ACTIVITY:
Filter on the word "first": copy each matching line from the listing below.

====== INFORMATION SUPPLIED ======

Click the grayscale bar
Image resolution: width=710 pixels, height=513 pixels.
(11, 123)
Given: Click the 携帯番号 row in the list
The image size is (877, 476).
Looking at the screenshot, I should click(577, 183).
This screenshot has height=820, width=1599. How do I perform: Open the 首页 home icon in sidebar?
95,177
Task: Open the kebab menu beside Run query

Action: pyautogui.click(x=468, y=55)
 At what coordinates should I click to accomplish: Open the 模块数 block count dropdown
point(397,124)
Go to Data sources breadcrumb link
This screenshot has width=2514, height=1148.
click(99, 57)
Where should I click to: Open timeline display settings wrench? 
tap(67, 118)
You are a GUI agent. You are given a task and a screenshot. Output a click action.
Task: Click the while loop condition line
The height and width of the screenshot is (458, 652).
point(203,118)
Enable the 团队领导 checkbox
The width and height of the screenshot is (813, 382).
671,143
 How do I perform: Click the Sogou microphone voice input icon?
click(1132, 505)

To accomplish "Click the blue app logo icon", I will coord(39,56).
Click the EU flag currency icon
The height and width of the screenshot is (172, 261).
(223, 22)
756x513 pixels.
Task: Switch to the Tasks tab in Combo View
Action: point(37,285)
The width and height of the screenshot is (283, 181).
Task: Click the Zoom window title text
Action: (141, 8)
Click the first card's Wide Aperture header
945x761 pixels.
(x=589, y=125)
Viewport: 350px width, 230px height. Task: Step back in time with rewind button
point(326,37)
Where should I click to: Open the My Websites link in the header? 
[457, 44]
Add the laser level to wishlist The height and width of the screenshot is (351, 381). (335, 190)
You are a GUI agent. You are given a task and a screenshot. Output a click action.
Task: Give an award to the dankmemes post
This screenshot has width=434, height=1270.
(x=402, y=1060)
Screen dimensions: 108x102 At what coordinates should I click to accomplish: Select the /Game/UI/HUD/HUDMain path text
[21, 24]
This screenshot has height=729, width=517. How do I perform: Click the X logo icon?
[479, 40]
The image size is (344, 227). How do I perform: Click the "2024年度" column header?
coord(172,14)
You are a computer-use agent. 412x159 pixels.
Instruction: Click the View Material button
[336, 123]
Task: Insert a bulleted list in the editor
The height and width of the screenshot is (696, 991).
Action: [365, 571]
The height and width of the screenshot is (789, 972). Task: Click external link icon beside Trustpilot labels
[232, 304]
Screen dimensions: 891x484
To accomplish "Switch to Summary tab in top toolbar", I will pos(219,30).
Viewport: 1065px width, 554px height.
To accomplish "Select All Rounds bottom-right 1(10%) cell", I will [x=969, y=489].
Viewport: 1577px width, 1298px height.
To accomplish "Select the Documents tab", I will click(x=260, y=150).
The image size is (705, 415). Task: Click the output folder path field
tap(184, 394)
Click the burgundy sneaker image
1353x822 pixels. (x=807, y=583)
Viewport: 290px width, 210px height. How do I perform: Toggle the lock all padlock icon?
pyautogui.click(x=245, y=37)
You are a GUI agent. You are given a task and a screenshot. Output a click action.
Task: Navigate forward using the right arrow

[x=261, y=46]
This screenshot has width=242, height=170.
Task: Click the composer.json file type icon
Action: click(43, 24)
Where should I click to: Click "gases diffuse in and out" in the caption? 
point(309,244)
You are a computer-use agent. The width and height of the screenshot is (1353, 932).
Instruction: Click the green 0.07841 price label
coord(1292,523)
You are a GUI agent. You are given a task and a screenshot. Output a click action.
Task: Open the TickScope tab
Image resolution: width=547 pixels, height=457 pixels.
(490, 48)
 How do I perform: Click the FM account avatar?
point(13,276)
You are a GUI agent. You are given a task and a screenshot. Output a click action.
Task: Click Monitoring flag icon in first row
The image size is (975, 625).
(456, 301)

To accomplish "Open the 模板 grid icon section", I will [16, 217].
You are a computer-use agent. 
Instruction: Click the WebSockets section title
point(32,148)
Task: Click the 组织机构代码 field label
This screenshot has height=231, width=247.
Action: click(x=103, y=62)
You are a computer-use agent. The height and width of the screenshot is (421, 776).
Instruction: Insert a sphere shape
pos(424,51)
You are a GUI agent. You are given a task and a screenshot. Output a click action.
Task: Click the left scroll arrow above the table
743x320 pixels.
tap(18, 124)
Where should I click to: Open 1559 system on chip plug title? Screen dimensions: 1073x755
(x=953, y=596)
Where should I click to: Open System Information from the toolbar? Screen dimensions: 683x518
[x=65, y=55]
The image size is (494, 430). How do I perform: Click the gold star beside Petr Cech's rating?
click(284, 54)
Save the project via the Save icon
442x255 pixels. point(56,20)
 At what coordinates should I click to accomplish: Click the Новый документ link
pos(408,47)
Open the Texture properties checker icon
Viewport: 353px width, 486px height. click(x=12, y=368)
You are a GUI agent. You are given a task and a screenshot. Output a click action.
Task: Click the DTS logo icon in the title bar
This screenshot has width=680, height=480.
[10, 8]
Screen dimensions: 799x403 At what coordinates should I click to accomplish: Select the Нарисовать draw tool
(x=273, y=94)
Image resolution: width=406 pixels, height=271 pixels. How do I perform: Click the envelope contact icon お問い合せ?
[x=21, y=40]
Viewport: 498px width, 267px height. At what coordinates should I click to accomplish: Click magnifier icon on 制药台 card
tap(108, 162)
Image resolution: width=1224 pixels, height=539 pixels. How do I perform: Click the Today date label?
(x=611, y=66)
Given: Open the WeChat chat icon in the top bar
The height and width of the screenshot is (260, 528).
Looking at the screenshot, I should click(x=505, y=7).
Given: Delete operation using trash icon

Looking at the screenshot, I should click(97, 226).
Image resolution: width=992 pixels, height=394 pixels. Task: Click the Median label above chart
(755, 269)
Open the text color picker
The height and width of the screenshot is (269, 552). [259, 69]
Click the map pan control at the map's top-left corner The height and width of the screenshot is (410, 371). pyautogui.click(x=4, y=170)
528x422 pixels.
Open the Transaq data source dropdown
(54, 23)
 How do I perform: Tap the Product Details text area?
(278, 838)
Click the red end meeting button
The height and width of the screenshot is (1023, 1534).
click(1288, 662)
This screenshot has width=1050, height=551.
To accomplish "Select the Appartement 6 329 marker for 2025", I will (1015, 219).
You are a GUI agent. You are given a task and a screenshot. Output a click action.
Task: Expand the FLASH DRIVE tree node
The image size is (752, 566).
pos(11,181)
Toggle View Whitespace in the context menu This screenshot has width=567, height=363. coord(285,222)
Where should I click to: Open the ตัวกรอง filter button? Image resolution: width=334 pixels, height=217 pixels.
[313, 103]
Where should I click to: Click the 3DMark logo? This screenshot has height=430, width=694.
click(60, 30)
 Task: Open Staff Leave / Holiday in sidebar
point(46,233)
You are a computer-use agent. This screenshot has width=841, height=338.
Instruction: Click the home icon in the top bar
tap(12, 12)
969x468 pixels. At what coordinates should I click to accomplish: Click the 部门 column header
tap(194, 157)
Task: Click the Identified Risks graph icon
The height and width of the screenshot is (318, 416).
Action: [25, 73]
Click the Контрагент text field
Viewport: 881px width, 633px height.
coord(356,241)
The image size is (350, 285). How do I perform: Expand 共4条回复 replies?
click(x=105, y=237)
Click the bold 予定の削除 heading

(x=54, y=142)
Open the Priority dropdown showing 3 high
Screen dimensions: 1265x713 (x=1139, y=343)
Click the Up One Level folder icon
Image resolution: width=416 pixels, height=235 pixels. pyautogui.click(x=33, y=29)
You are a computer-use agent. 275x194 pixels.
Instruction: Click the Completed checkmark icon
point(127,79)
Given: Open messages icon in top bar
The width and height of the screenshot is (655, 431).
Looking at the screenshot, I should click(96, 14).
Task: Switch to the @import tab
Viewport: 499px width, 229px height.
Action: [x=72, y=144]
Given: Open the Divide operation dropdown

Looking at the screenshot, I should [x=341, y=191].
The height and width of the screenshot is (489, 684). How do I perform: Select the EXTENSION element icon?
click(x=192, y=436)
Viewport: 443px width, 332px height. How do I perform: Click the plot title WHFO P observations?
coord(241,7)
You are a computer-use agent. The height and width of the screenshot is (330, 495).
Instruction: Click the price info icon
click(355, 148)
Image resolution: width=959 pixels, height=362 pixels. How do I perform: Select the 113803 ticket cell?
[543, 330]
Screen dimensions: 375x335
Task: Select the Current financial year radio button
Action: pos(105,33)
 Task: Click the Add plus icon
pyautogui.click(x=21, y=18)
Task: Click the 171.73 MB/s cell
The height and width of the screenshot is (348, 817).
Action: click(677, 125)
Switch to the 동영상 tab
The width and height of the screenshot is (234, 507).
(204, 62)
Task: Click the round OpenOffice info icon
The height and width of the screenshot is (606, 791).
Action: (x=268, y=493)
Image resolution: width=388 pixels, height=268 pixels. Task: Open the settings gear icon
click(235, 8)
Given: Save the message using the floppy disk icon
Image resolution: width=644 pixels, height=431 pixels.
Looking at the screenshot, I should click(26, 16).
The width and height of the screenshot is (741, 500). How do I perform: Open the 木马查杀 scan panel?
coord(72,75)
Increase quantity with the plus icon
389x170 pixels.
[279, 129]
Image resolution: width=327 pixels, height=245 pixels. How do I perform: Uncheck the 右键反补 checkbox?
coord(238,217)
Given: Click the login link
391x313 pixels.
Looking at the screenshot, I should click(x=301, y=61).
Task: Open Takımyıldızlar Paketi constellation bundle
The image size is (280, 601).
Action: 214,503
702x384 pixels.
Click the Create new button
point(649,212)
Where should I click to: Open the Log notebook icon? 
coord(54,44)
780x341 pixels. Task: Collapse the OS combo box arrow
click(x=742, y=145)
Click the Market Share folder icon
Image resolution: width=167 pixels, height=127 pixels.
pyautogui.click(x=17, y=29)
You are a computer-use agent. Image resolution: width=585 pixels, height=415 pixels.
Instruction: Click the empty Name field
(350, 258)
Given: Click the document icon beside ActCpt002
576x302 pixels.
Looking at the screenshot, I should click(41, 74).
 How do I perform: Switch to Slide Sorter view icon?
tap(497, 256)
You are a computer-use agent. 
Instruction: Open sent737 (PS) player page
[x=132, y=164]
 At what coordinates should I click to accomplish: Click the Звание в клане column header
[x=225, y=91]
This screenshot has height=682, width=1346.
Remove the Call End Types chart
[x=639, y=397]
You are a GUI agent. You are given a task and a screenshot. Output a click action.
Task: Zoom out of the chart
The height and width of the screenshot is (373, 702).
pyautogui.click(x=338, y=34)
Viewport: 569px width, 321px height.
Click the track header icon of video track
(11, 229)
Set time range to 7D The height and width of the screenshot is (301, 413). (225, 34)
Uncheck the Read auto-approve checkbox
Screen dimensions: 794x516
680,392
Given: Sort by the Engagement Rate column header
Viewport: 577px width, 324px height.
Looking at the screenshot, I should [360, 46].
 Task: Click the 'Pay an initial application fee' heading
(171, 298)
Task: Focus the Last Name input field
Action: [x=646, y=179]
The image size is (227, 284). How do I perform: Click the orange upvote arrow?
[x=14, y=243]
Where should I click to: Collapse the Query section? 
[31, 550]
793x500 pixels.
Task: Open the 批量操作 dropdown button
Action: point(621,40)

======

PROBLEM SOLUTION:
Click the first card's Wide Aperture header
Task: Click Monitoring flag icon in first row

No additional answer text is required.